Practically, DEFAR offers an easy-to-integrate, lightweight wrapper for existing FM and diffusion architectures, with empirical effectiveness established on multiple datasets and model scales. Importantly, its dynamic weighting and rectification strategies are orthogonal and thus complementary to external regularizations (e.g., discriminator guidance, OT-coupling), leading to further gains in combined settings.

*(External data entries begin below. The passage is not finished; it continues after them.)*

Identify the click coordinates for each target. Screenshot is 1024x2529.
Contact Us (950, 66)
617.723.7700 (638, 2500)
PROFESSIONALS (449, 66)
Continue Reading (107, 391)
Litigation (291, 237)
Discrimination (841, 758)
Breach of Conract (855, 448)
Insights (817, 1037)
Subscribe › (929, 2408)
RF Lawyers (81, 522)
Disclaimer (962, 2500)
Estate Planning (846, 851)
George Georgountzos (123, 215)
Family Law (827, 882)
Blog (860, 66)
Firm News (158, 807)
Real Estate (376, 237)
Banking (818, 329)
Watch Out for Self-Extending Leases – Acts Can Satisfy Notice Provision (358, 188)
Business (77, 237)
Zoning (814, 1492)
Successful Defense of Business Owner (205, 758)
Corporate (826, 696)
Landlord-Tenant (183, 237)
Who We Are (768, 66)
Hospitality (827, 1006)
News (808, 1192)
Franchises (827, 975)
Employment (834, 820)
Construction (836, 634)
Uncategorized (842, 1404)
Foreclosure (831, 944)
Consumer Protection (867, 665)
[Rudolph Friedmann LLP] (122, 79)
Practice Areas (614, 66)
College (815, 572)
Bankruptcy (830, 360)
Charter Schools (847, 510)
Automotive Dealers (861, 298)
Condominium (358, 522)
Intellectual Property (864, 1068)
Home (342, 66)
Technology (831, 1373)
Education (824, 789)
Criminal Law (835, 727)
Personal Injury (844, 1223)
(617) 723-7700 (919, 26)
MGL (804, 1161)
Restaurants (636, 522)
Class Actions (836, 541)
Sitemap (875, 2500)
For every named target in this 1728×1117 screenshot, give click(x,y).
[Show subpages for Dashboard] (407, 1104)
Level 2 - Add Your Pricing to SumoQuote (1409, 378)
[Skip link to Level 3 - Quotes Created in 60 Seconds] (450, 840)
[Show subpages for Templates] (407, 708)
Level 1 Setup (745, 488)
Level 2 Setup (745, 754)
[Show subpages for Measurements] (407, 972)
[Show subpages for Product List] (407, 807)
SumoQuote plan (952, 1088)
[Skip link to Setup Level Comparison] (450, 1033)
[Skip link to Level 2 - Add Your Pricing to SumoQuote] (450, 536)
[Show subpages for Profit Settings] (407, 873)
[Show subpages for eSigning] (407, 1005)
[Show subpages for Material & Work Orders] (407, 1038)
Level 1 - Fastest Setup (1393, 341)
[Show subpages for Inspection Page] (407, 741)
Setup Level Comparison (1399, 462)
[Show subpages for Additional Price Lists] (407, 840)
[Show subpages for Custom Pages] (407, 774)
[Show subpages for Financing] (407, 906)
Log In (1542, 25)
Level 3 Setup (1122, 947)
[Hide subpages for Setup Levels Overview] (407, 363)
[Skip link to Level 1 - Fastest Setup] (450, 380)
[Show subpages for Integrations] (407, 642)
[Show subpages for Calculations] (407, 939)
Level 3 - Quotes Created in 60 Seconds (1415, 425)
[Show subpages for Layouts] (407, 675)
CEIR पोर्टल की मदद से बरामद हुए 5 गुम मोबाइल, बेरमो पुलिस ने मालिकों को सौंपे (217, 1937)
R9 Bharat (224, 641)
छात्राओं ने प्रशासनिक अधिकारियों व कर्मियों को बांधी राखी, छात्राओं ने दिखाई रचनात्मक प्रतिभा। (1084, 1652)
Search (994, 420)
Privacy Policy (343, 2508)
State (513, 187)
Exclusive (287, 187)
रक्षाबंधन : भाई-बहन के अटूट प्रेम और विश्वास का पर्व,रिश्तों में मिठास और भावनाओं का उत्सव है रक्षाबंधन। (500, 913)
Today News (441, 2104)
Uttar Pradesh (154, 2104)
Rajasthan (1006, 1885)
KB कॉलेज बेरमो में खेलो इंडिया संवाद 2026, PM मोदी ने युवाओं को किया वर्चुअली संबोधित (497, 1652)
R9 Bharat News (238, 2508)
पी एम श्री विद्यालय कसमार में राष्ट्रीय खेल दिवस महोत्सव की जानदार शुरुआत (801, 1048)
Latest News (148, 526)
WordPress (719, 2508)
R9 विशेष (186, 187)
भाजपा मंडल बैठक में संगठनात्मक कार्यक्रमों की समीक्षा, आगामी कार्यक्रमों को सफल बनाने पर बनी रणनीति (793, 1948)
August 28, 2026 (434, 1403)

Potential future directions include the extension of bias-adaptive correction to sequence models in NLP, video or time series generation, and analysis of exposure bias signals as a source of interpretability in generative systems.
Conclusion
DEFAR reframes exposure bias as an endogenous regularization signal, enabling adaptive, sample-wise rectification along both trajectory and frequency dimensions. The architecture unifies active corrective learning via ADR and FC, surpassing passive noise perturbation or static scheduled sampling paradigms. DEFAR augments flow-matching and diffusion architectures with robust exposure bias immunity, significantly advancing the reliability and scalability of continuous generative modeling.
Figure 4: Example of DEFAR's improved visual accuracy and artifact suppression compared to baseline methods on ImageNet-256.
Figure 5: Exposure bias maps consistently activate low-frequency regions, confirming their semantic alignment with structural image content.
Reference: "Exposure Bias Can Alleviate Itself via Directional and Frequency Rectification in Flow Matching" (2606.28226).